_Problem to work on:_
Reproduce the lines below verbatim, starting at the line that contains "You are a computer-use agent. This" and continuing through the end of the records. Leave the pictures out of your answer.

Records about locating elements on screens
>> START
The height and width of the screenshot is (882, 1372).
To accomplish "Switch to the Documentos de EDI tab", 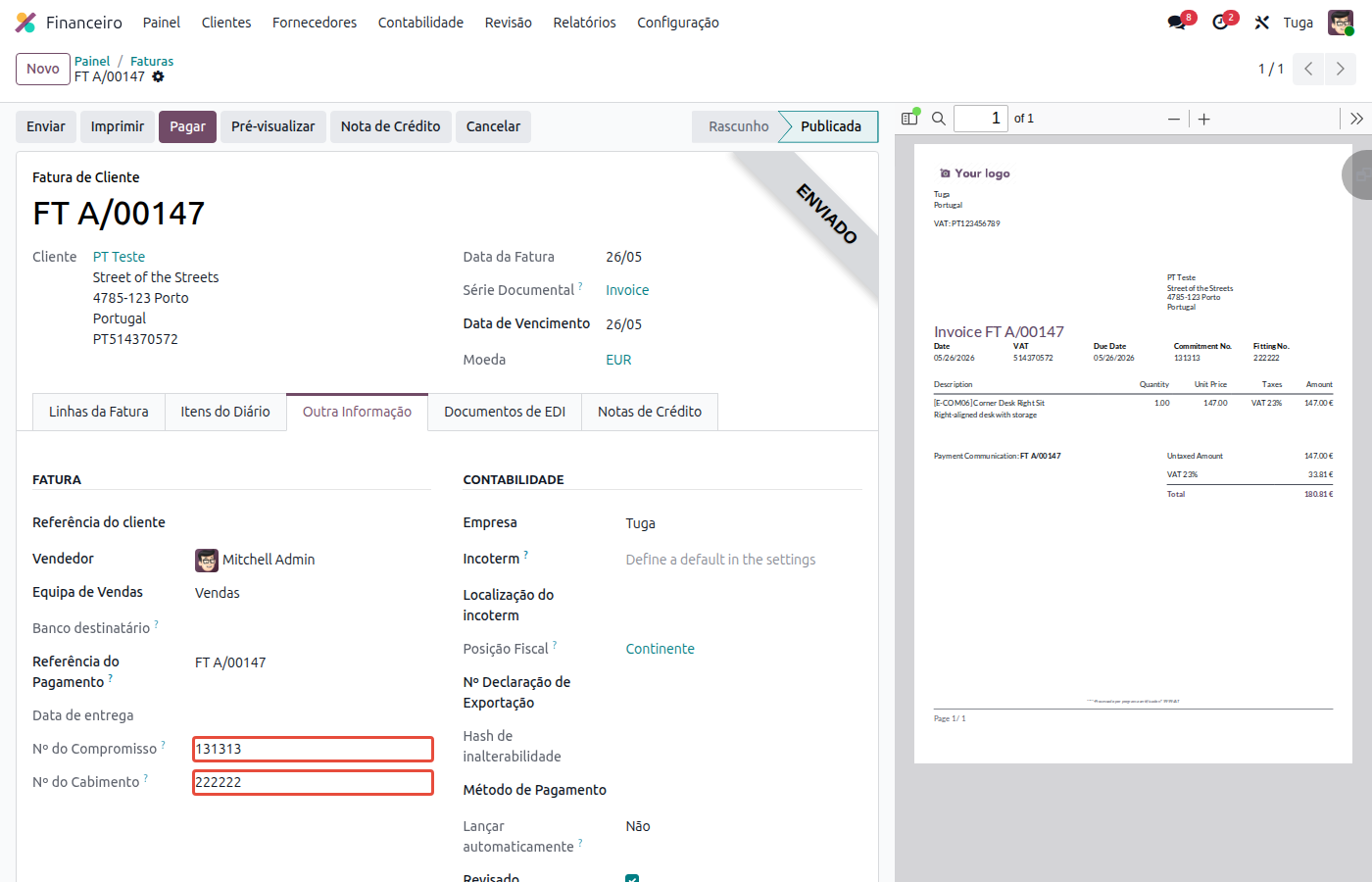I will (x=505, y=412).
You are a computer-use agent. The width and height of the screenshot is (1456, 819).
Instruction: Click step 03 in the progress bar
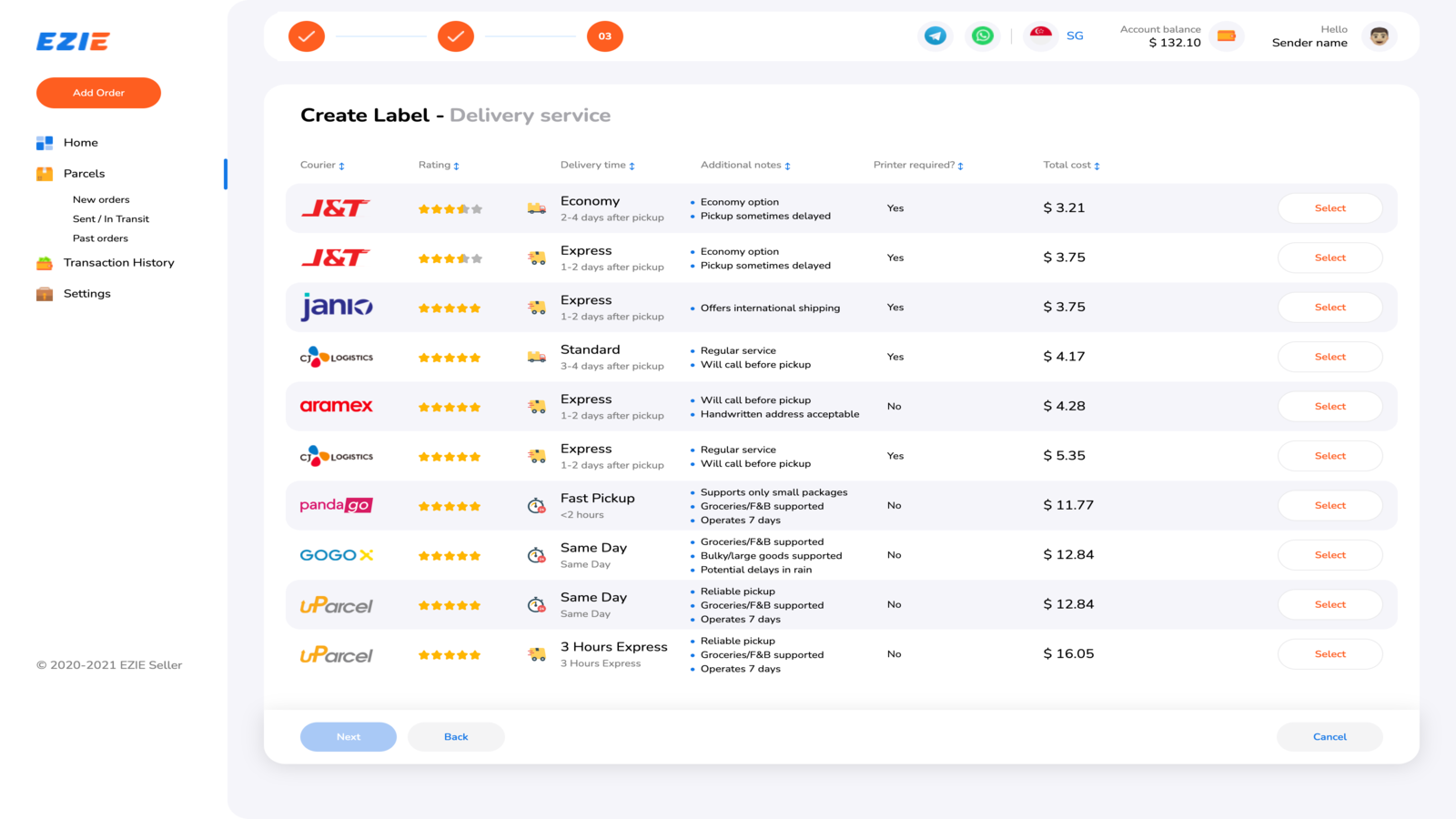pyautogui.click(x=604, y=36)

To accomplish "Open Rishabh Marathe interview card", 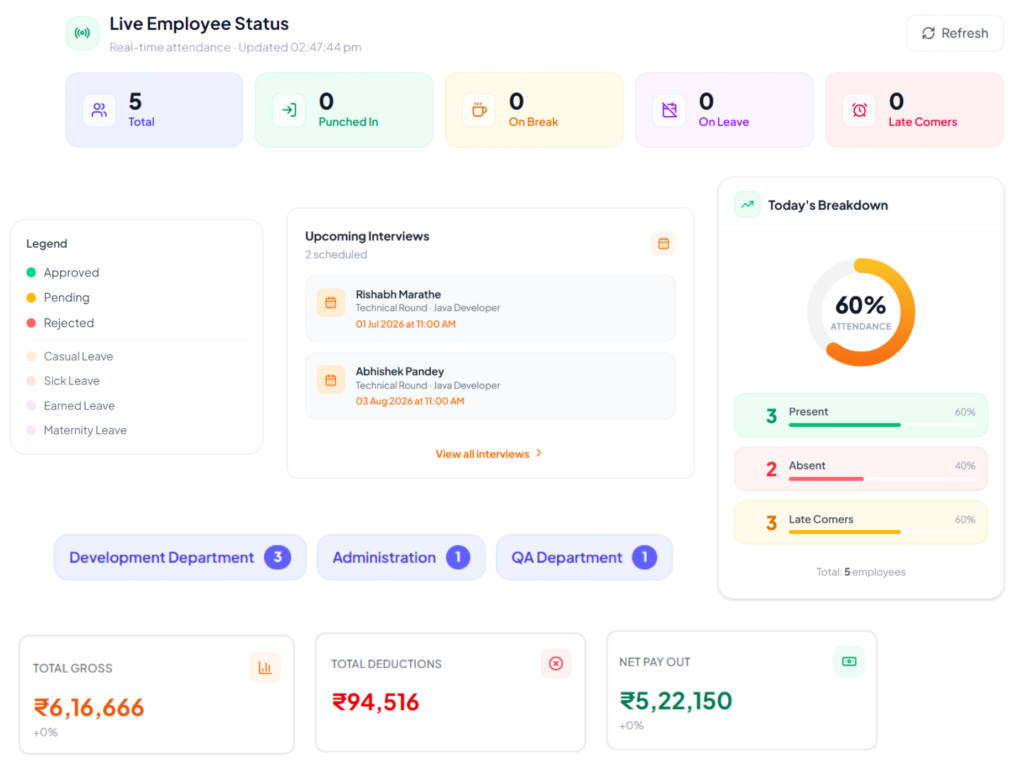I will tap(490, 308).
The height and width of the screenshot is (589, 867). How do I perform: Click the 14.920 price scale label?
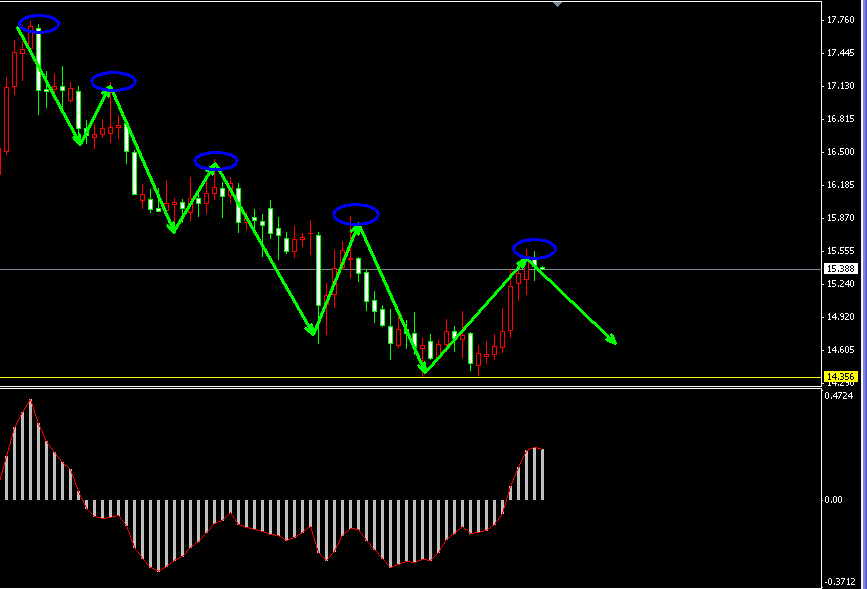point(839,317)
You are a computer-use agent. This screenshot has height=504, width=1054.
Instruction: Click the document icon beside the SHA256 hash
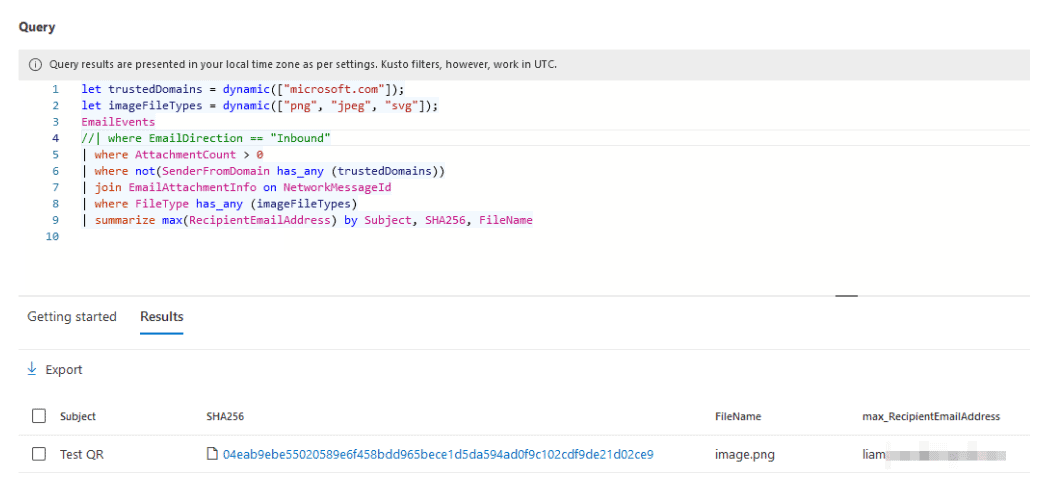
>> END
_Answer to the task:_
You are a computer-use agent. This screenshot has height=504, width=1054.
Instruction: Click the document icon beside the SHA256 hash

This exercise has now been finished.